An unusual question: What is the simplest way to restrict R to certain functions for an exam? For instance, in our use case we would like students to use functions for distributions, but not other functions. So calls to qt, dt, pt, rt
(an so on) are allowed, but not other functions.
We use the safe exam browser, so are able to call a specific version of R or use a specific startup file (.Rprofile).
The following is a rough outline. I would never recommend this as a security-hardened sandbox: there may be subtle ways to break out of it, and I would at least work on it for a few days and request feedback from multiple sources before having any confidence in it.
But as a toy sandbox for an exam it may be good enough.
It essentially enforces a list of allowed functions by masking all other functions that are provided by the core R packages. This is in contrast to using a blocklist, since the latter will basically be guaranteed to always miss something.
However, out of laziness the following uses a hybrid approach rather than a pure allowlist. This is because we need to allow most primitive R functions, otherwise the console would be completely broken. We therefore maintain a (rather small) blocklist of primitive functions and allow all other primitives. But we block all the rest (i.e. non-primitive functions).
To block functions globally, we insert a “firewall” environment into the environment search path, which will be hit before any of the masked, attached environments. And since we mask all functions/operators that could be used to circumvent the usual name lookup rules, users (hopefully) aren’t able to circumvent this firewall.
One last thing is that this code needs to be executed after all core R packages have been attached, which is done by base::.First.sys()
. Unfortunately R doesn’t provide a customisation hook that we could execute at this point.

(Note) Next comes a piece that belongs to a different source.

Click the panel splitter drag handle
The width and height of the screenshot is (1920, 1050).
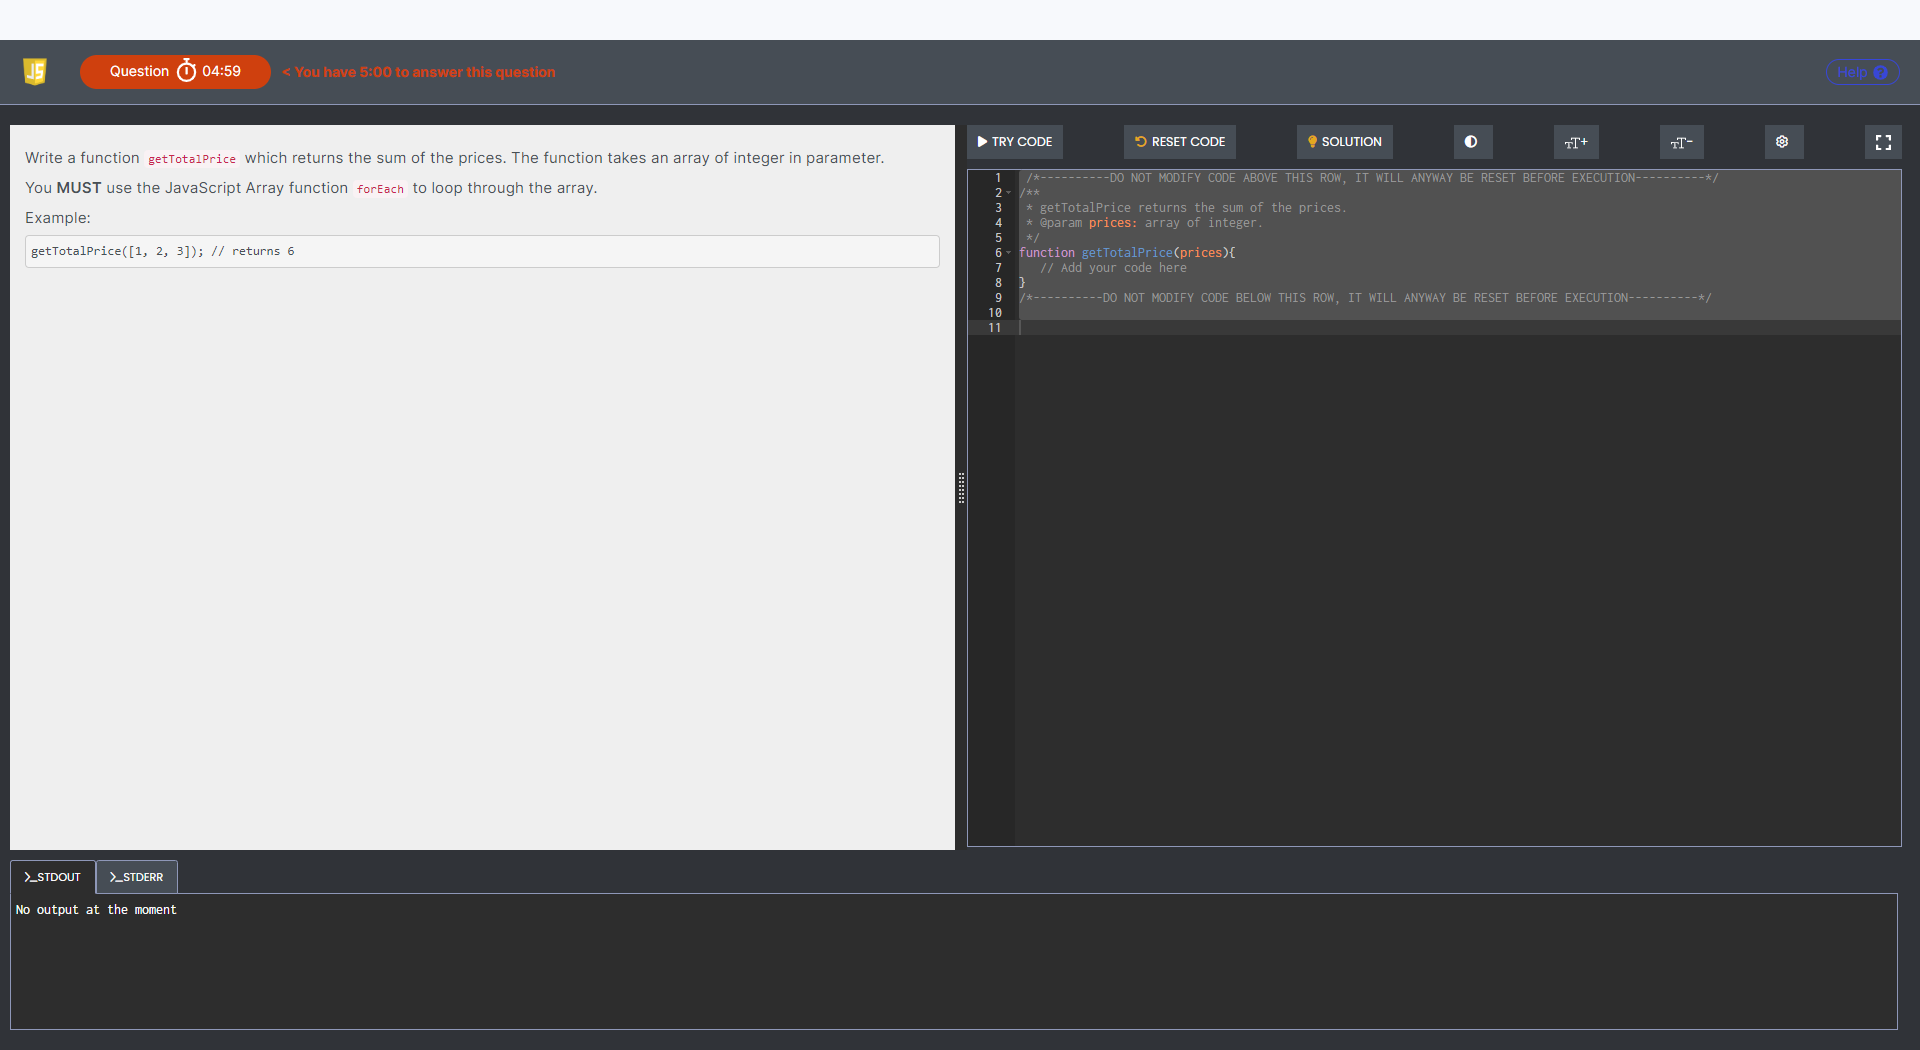coord(961,488)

But we can override base::.First.sys()
.
Put the following into the site or user profile:
local({
# We need to allow most primitives; so we take a (dangerous!) shortcut of allowing
# them all, and then selectively removing (potentially) dangerous functions from them.
primitives = function () {
fun_names = utils::lsf.str(baseenv())
Filter(\(x) is.primitive(get(x, baseenv())), fun_names)
}
block_list = c(
'::',
':::',
'as.environment',
'browser',
'baseenv',
'emptyenv',
'environment<-',
'Exec',
'globalenv',
'lazyLoadDBfetch',
'on.exit',
'pos.to.env'
)
allow_list = c(
# Put explicitly allowed stuff here!
'qt', 'dt', 'pt', 'rt',
'print',
'q', 'quit',
setdiff(primitives(), block_list)
)
stop = stop
forbidden = function (...) stop('Forbidden')

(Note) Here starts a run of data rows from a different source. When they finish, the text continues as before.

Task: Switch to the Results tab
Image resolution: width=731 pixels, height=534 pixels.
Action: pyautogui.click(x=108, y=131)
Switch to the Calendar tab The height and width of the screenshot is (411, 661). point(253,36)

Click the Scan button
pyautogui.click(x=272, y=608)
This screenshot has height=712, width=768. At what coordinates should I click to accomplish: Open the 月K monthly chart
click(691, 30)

# The subsequent logic has to happen after the core packages are attached — i.e. after
# `.First.sys()` is run. Since there is no suitable hook, we override the latter:
.First.sys = .First.sys
first_sys = function () {
.First.sys()
core_packages = sub('package:', '', search()[startsWith(search(), 'package:')])
all_exported_functions = unlist(lapply(core_packages, \(pkg) getNamespaceExports(pkg)))
forbidden_names = setdiff(all_exported_functions, allow_list)
# Eagerly load all names, otherwise they will not be able to be loaded later on.
lapply(allow_list, \(name) get(name))
forbidden_list = stats::setNames(
lapply(forbidden_names, \(.) forbidden),
forbidden_names
)
# ‘compiler’ needs special handling.
eapply(loadNamespace('compiler'), force, all.names = TRUE)
`:::` = `:::`
match_call = match.call
eval = eval
getNamespace = getNamespace
..getNamespace = ..getNamespace
forbidden_list$`:::` = function (name, value) {
if (as.character(substitute(name)) == 'compiler') {
call = match_call()
call[[1L]] = `:::`
eval(call)
} else {
stop('Forbidden')
}
}
# Allow calling this only once; this is required by the R interpreter, but we can
# disable subsequent calls by the user.
first_call = TRUE
self = environment()
forbidden_list$getNamespace = function (name) {
if (name == 'compiler' && first_call) {
self$first_call = FALSE
getNamespace(name)
} else {
stop('Forbidden')
}
}
list2env(
forbidden_list,
envir = attach(NULL, name = 'blocked')
)
}
unlockBinding('.First.sys', baseenv())
assign('.First.sys', first_sys, envir = baseenv())
})
Some more caveats:
options()
and possibly via Sys.setenv()
), but it’s possible that I overlooked some clever way of breaking into the scope of a called function. If that ever happens, it’s game over: at that point the user can freely roam around “behind” the firewall environment, and therefore call any functions they desire.allow_list
requires care! Adding the wrong function will completely circumvent the block. For example, allowing as.environment()
may seem innocuous. But as.environment(3)
gives the user access to the search path beyond the firewall, and thus breaks the sandbox.getNamespace('compiler')
can only be called by the R interpreter, not by the user. This is “left as an exercise to the reader”.